However, high levels of debt and a lack of pension savings make it increasingly likely that homeowners will need to borrow against the value of their properties in later life to make ends meet, the Equity Release Council says
UK mortgage holders are repaying record amounts of mortgage debt in the higher interest rate environment, as per the Equity Release Council’s latest report.
Nevertheless, high levels of debt and a lack of pension savings make it increasingly likely that homeowners will need to borrow against the value of their properties in later life to make ends meet, the Equity Release Council adds.
The Council report explores the effect of higher interest rates on the lifetime mortgage and broader mortgage market during H1 2023.
It shows regular and one-off capital repayments across the mortgage market have totalled more than £21 billion per quarter since the fourth quarter of 2022, up from £17 billion prior to the Covid crisis.
Total UK mortgage debt stayed stubbornly high at £1.63 trillion in the middle of 2023. In spite of this, the average home contains equity of £222,526 – considerably more than the average pension.
Among older homeowners already using lifetime mortgages to release equity from their homes, the Council’s data shows a change in borrowing patterns during the first half of 2023.

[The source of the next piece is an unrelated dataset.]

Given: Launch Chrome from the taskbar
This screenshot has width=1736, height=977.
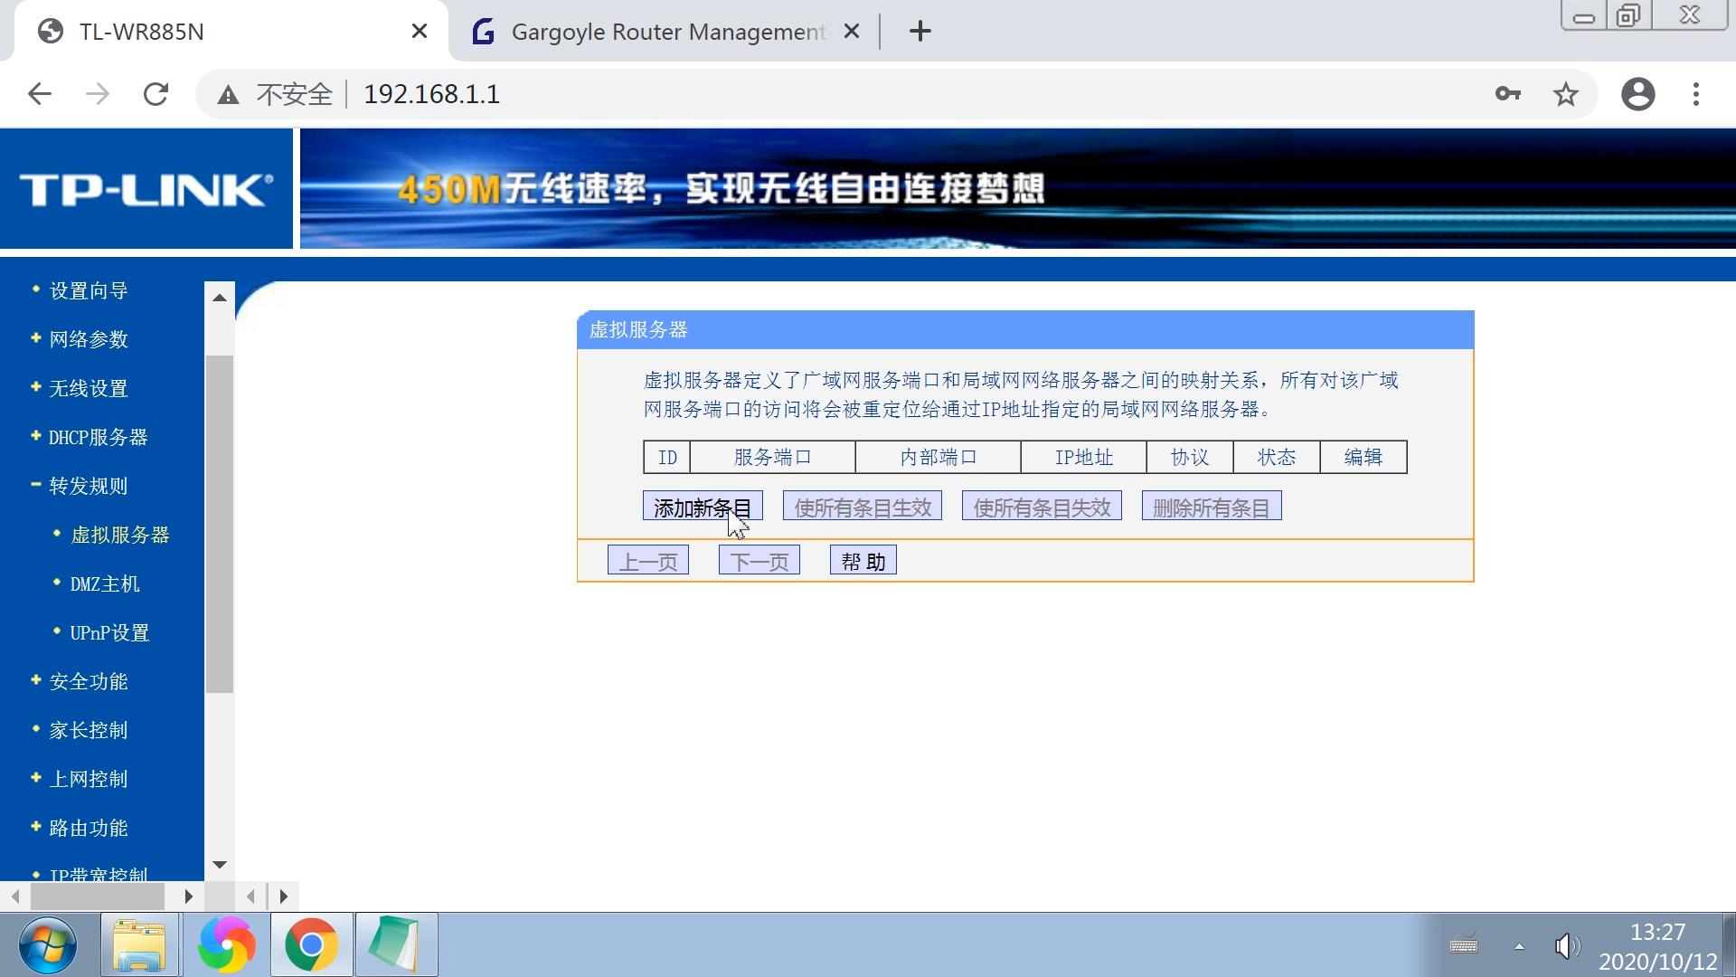Looking at the screenshot, I should coord(311,944).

Compared with a year earlier, the average new lump sum or drawdown lifetime mortgage customer withdrew a smaller amount of money and a smaller percentage of their overall housing wealth.
As well as a sign of customer caution, this has also resulted from lower maximum LTVs (loan-to-value) as providers have adjusted to higher interest rates.
The Council’s data also shows customers continued to use the flexibility of voluntary penalty-free partial repayments when they can afford to. The average partial repayment was £2,527 in the first half of 2023.
The lifetime mortgage market has not been alone in experiencing the effect of higher interest rates. According to data from Moneyfacts Group, the uneven impact of rate hikes has actually decreased the gap between lifetime and residential mortgage rates.
Ten years ago in 2013, the average lifetime mortgage rate was nearly 3% higher than the average fixed rate residential mortgage. For most of last year, the difference was over 1.5% compared with the average two-year or five-year fixed rate mortgage.
Over the summer this year, this rate difference dropped to less than 1% compared with five-year products and less than 0.5% compared with two-year products. While the trend reversed marginally in September this year, lifetime mortgage rates have stayed more competitive in relative terms than they were just a year back.
David Burrowes, chair of the Equity Release Council, said: The equity release market has shown a strong resolve to keep a vital lifeline open to customers during a challenging period for the UK economy. People are taking smaller loans and a smaller percentage of their available equity. Nevertheless, the stark outlook for people’s pension prospects means property wealth will continue to be an important part of the equation to avoid a cost-of-retirement crisis.
He said: While mortgage pricing has climbed across the board, lifetime mortgage rates have weathered the storm better than some residential mortgages. The security and flexibility enshrined in Council standards include the ability to make voluntary partial repayments without the threat of their home being repossessed if repayments become unaffordable.